How to Do Cobra Pose on the Floor With Alternating Arms

General guidelines, be sure not to arch your back too greatly when lifting off the floor as this can cause low back pain.

Beginning

Beginning Cobra Pose on the Floor With Alternating Arms

Starting position, lay face down with your forehead resting on the floor and your arms extended alongside your body. Your palms should face the ceiling.

Movement

 Cobra Pose on the Floor With Alternating Arms Movement

1. Using the muscles in your back, slowly lift your chest off the floor while simultaneously raising one of your arms alongside your glutes. During the movement, keep the other arm relaxed on the floor.

2. Keep your eyes lowered so as not to exert too much pressure on the neck.

3. Take a breath shortly at the top of the lift, then return to starting position; be sure to at all times keep your chin tucked into your chest.

4. Slowly lower your body to the floor with one controlled, fluid motion.

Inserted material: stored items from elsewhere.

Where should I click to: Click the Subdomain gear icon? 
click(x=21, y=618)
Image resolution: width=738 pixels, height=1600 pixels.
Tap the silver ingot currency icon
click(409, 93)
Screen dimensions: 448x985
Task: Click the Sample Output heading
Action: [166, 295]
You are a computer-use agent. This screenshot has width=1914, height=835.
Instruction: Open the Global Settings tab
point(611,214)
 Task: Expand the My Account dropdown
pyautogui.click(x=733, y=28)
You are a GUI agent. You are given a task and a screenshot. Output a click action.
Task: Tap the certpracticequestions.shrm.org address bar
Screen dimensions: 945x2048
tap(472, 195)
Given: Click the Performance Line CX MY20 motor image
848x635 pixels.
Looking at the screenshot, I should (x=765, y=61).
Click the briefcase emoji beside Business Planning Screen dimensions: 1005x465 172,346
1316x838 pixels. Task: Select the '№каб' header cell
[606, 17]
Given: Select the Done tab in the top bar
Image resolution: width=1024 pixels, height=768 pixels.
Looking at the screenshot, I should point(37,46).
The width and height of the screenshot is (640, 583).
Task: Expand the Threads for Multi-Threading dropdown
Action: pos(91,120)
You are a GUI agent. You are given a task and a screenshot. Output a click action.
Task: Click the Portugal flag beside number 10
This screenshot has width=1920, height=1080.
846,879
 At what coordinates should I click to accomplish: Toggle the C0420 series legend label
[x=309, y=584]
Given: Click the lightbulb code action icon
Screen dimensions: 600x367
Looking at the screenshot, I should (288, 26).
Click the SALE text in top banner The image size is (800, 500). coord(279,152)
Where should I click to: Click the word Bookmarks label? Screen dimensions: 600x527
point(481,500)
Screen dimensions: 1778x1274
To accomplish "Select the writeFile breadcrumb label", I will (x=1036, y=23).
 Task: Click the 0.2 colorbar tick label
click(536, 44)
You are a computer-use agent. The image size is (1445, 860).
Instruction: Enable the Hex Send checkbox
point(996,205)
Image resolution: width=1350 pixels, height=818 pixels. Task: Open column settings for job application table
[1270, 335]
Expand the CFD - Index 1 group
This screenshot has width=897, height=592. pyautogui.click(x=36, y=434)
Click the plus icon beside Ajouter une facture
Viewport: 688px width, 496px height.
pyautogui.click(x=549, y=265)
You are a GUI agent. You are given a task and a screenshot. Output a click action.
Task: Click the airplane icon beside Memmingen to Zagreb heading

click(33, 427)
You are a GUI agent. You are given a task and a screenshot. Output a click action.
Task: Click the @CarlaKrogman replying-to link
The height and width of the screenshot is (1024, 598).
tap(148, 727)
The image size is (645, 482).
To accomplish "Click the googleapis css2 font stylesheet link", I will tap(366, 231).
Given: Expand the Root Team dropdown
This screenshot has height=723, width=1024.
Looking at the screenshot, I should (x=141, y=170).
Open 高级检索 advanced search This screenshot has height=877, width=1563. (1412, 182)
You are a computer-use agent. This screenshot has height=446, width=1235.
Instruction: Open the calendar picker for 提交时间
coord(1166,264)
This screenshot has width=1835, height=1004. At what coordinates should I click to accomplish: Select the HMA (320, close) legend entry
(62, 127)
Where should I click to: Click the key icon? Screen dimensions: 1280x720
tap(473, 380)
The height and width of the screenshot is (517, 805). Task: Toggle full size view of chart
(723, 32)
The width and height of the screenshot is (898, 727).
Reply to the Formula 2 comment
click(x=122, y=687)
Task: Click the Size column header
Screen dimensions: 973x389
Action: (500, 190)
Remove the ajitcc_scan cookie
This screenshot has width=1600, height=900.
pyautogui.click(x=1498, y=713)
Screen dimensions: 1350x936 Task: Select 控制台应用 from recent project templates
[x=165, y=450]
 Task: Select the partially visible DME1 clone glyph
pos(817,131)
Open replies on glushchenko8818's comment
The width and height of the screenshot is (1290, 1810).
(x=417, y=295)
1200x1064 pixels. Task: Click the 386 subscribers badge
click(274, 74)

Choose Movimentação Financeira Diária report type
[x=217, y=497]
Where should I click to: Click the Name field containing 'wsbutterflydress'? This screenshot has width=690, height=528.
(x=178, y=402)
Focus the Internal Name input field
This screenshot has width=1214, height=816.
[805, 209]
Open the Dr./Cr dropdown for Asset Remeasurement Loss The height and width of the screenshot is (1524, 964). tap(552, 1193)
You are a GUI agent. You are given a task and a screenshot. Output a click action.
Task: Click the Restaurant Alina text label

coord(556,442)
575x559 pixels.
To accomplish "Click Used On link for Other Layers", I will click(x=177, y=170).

Keep your head and chest even so that they rest on the floor with the same movement.

5. Repeat with an alternate arm.

Benefits

Cobra Pose on the Floor With Alternating Arms Benefits

This is an excellent exercise to restore the full function and flexibility of your shoulder.

Exercise Aliases

Floor Cobra, Yoga Cobra, Bhujangasana, Cobra Pose, Backbend, Sphinx Pose, Yin Yoga Pose.